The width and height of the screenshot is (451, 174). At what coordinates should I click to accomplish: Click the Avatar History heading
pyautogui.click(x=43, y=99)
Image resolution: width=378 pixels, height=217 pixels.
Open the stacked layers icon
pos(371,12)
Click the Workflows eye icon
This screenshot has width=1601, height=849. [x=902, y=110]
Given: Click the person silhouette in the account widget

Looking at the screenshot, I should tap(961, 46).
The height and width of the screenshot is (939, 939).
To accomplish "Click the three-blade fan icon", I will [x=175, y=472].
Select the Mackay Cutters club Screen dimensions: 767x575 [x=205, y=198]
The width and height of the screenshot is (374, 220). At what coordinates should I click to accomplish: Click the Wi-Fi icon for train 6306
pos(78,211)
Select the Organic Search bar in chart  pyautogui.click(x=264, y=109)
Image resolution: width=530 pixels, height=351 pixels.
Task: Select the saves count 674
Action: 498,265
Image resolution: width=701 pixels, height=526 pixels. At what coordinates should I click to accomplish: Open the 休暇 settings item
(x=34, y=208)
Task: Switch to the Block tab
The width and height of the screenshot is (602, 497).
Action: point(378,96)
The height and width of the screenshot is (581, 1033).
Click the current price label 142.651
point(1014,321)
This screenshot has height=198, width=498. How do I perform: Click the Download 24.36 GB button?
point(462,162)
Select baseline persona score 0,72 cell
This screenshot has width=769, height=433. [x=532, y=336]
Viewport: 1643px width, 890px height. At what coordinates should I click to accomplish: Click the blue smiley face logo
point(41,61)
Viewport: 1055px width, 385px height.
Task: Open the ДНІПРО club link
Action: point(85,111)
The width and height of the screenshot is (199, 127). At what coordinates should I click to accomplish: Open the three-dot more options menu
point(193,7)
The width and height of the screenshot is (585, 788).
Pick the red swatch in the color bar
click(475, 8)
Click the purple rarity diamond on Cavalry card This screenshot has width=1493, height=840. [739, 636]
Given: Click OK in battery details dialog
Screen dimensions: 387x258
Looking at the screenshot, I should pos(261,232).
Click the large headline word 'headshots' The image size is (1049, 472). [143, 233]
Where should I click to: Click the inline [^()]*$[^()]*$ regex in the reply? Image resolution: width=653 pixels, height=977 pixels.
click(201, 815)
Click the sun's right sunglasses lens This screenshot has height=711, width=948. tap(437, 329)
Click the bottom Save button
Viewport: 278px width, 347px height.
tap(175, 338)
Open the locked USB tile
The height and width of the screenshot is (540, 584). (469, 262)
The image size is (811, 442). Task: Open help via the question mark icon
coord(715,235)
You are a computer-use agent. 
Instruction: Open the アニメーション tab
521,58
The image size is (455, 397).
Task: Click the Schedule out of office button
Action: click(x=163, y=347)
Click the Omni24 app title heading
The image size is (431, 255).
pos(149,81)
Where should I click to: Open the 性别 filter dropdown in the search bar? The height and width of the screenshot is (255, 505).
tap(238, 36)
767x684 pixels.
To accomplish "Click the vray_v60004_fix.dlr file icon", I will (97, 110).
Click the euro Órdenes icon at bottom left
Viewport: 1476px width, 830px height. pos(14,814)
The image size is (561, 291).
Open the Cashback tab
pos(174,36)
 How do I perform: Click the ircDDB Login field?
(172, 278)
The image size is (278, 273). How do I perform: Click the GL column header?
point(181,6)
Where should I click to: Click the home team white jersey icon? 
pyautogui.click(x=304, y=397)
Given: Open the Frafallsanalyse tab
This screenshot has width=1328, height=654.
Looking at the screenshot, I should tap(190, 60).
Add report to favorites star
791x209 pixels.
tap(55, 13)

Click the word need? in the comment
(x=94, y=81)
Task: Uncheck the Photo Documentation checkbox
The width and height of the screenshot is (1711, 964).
=-=-=
PROBLEM REQUIREMENTS ->
Write out the whole listing again, changing "Wi-Fi icon" to "wireless icon" and leaving everything else as it is.

WRITTEN SOLUTION ->
The width and height of the screenshot is (451, 174). At what coordinates should I click to accomplish: Click the Avatar History heading
pyautogui.click(x=43, y=99)
Image resolution: width=378 pixels, height=217 pixels.
Open the stacked layers icon
pos(371,12)
Click the Workflows eye icon
This screenshot has width=1601, height=849. [x=902, y=110]
Given: Click the person silhouette in the account widget

Looking at the screenshot, I should tap(961, 46).
The height and width of the screenshot is (939, 939).
To accomplish "Click the three-blade fan icon", I will [x=175, y=472].
Select the Mackay Cutters club Screen dimensions: 767x575 [x=205, y=198]
The width and height of the screenshot is (374, 220). At what coordinates should I click to accomplish: Click the wireless icon for train 6306
pos(78,211)
Select the Organic Search bar in chart  pyautogui.click(x=264, y=109)
Image resolution: width=530 pixels, height=351 pixels.
Task: Select the saves count 674
Action: 498,265
Image resolution: width=701 pixels, height=526 pixels. At what coordinates should I click to accomplish: Open the 休暇 settings item
(x=34, y=208)
Task: Switch to the Block tab
The width and height of the screenshot is (602, 497).
Action: point(378,96)
The height and width of the screenshot is (581, 1033).
Click the current price label 142.651
point(1014,321)
This screenshot has height=198, width=498. How do I perform: Click the Download 24.36 GB button?
point(462,162)
Select baseline persona score 0,72 cell
This screenshot has width=769, height=433. [x=532, y=336]
Viewport: 1643px width, 890px height. At what coordinates should I click to accomplish: Click the blue smiley face logo
point(41,61)
Viewport: 1055px width, 385px height.
Task: Open the ДНІПРО club link
Action: point(85,111)
The width and height of the screenshot is (199, 127). At what coordinates should I click to accomplish: Open the three-dot more options menu
point(193,7)
The width and height of the screenshot is (585, 788).
Pick the red swatch in the color bar
click(475, 8)
Click the purple rarity diamond on Cavalry card This screenshot has width=1493, height=840. [739, 636]
Given: Click OK in battery details dialog
Screen dimensions: 387x258
Looking at the screenshot, I should pos(261,232).
Click the large headline word 'headshots' The image size is (1049, 472). [143, 233]
Where should I click to: Click the inline [^()]*$[^()]*$ regex in the reply? Image resolution: width=653 pixels, height=977 pixels.
click(201, 815)
Click the sun's right sunglasses lens This screenshot has height=711, width=948. tap(437, 329)
Click the bottom Save button
Viewport: 278px width, 347px height.
tap(175, 338)
Open the locked USB tile
The height and width of the screenshot is (540, 584). (469, 262)
The image size is (811, 442). Task: Open help via the question mark icon
coord(715,235)
You are a computer-use agent. 
Instruction: Open the アニメーション tab
521,58
The image size is (455, 397).
Task: Click the Schedule out of office button
Action: click(x=163, y=347)
Click the Omni24 app title heading
The image size is (431, 255).
pos(149,81)
Where should I click to: Open the 性别 filter dropdown in the search bar? The height and width of the screenshot is (255, 505).
tap(238, 36)
767x684 pixels.
To accomplish "Click the vray_v60004_fix.dlr file icon", I will (97, 110).
Click the euro Órdenes icon at bottom left
Viewport: 1476px width, 830px height. pos(14,814)
The image size is (561, 291).
Open the Cashback tab
pos(174,36)
 How do I perform: Click the ircDDB Login field?
(172, 278)
The image size is (278, 273). How do I perform: Click the GL column header?
point(181,6)
Where should I click to: Click the home team white jersey icon? 
pyautogui.click(x=304, y=397)
Given: Open the Frafallsanalyse tab
This screenshot has width=1328, height=654.
Looking at the screenshot, I should tap(190, 60).
Add report to favorites star
791x209 pixels.
tap(55, 13)

Click the word need? in the comment
(x=94, y=81)
Task: Uncheck the Photo Documentation checkbox
The width and height of the screenshot is (1711, 964).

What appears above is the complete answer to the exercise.